Canonical correspondence analysis (CCA) using CANOCO 4.5 for Windows (ter Braak and Šmilauer, 1997) was used to assess the effects of measured soil physicochemical variables [organic C; pH (KCl); exchange acidity; total cations (ECEC); exchangeable K, Ca and Mg; and extractable P] on soil microbial community structure (described by DGGE profiles), under the different land uses at Baynesfield and trash managements at Mount Edgecombe. Because the soil variables at site 2 were highly collinear (variance inflation factors > 20 for most of the variables), a sub-set of variables with a relatively independent significant effect on soil microbial composition, was selected through permutation testing (Monte Carlo Permutation test, n = 499) in a stepwise selection process. CCA is specifically designed to compare data in the form of contingency tables where variables (in this case, bands) are enumerated.
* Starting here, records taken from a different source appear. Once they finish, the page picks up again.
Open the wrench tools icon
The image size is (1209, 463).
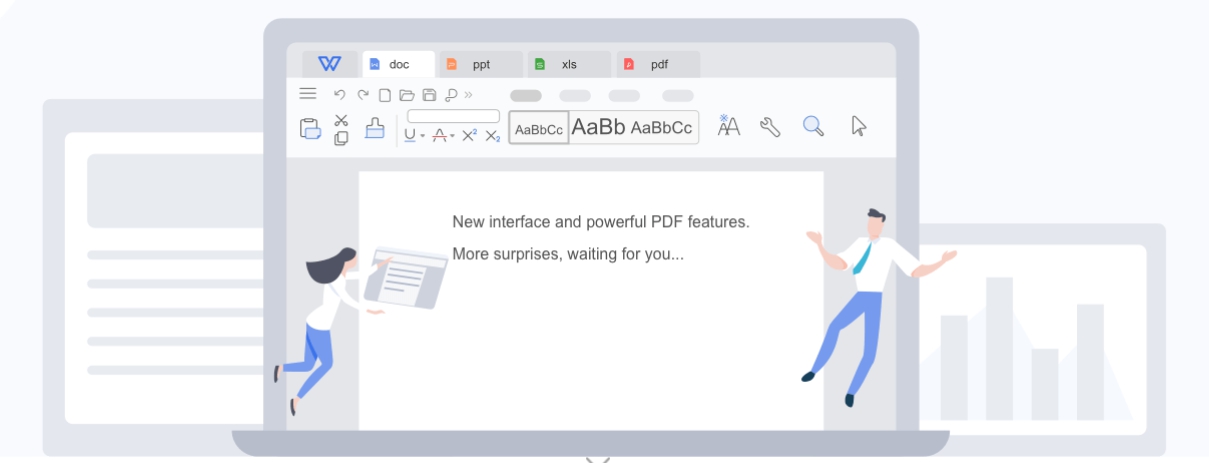[769, 127]
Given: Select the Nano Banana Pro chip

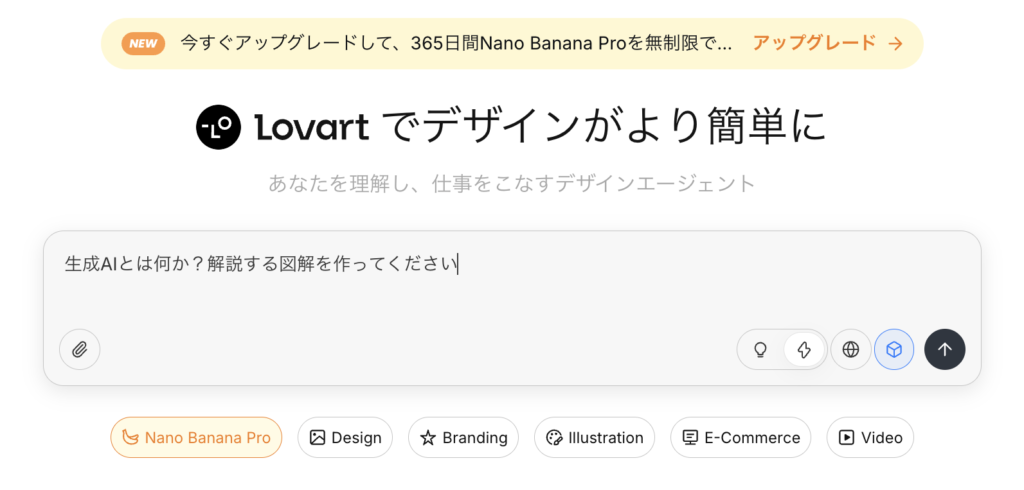Looking at the screenshot, I should [x=196, y=438].
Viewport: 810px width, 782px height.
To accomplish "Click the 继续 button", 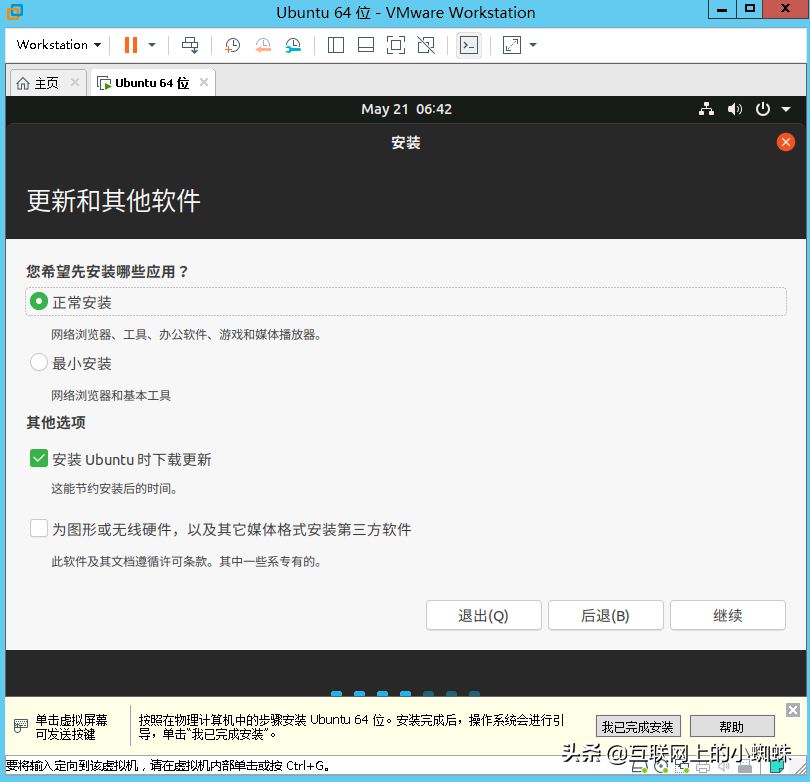I will 727,615.
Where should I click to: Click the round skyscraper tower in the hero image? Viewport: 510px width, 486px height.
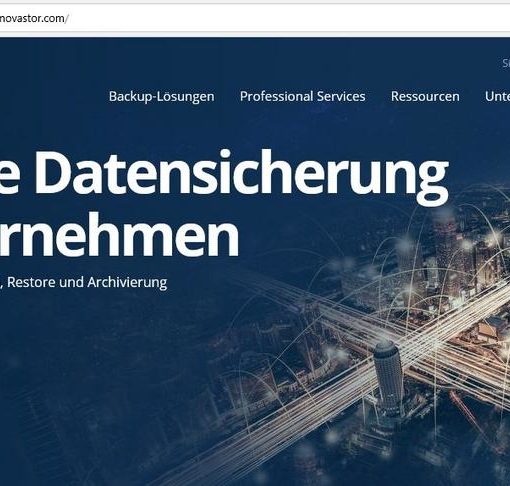tap(388, 373)
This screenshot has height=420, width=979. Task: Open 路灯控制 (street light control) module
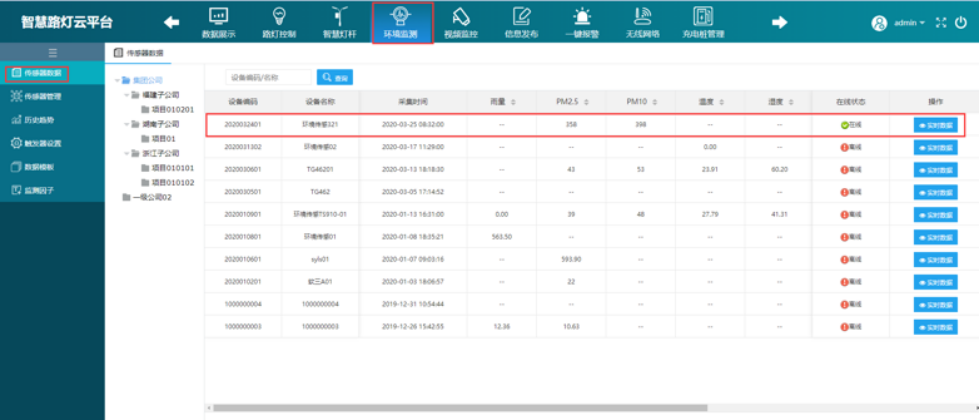click(x=278, y=22)
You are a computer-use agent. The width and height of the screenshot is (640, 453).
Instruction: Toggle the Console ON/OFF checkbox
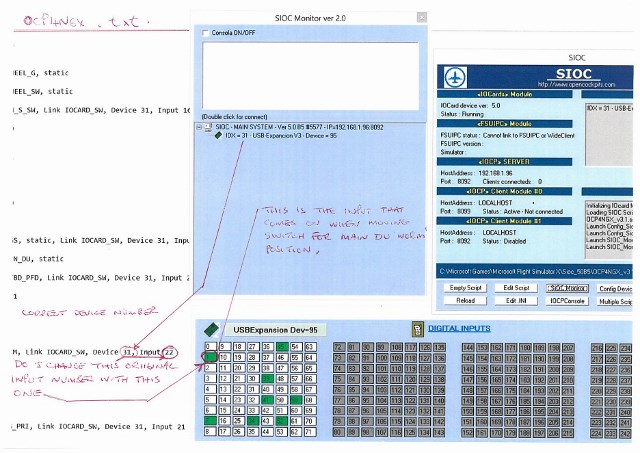click(x=205, y=34)
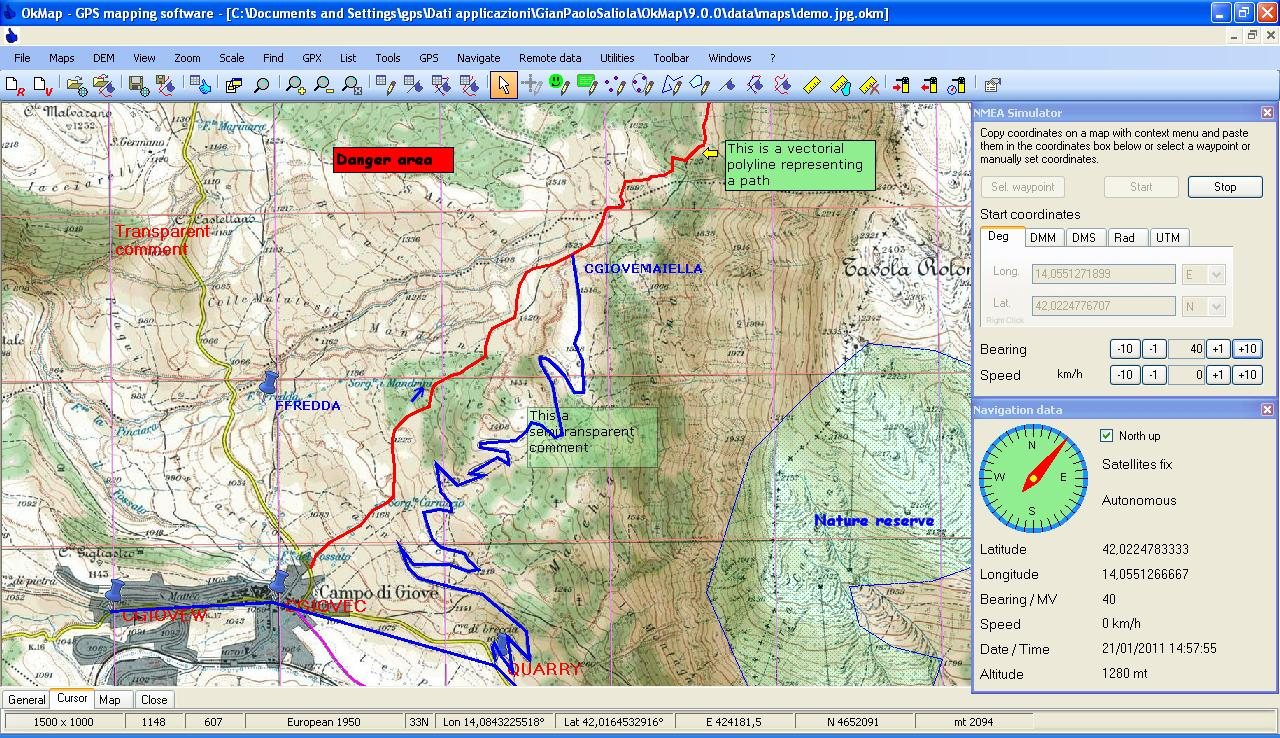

Microbial community composition (presence/absence of DGGE bands) in soils from fields with different land uses (Baynesfield) or trash management plots (Mount Edgecombe), was compared by non-metric multidimensional scaling (NMS), rotated by PCA to produce low-dimensional plots, with the horizontal axis aligned to the direction of maximum compositional variation, based on Sörensen’s distance coefficient, using the program WinKyst 1.0 (Šmilauer, 2002) and tested by MRPP, standard deviation = 1. The principle behind NMS is to find a graphical representation of the data in a few dimensions, the distance in the ordination of the samples reflecting the (dis)similarities between the respective DGGE patterns as closely as possible (Hernesmaa et al., 2005).

Genstat Release 9.1 (PC/Windows XP) 2006, Lawes Agricultural Trust (Rothamsted Experimental Station) was used for analyses of variance (ANOVA). One-way ANOVA of species richness (S) (number of bands present) of soil microbial communities was carried out. Relative band intensity (mass) and position were used to determine bacterial community evenness (J) and the Shannon Weaver Diversity Index (H') (Peet, 1974). The latter provides a composite measure of diversity, based on both species richness (S) (the number of bands present) and Pielou’s species

evenness (J') (a measure of the equitability of the relative band intensities across the gels) (Pielou, 1977). Pairwise comparisons were made, using the Ryan/Einot- Gabriel/Welsch multiple range test. For Mount Edgecombe data, a two-way ANOVA of soil variables, and another of the main effects and interaction of the trashing and fertilizer treatments on soil bacterial richness, evenness and diversity were carried out.

The results of ANOVA however, are not unequivocal, because neither the richness nor evenness parameter can be determined with certainty for prokaryotes in soil samples (Tebbe and Schloter, 2007). Least significant differences were calculated at the 5% level.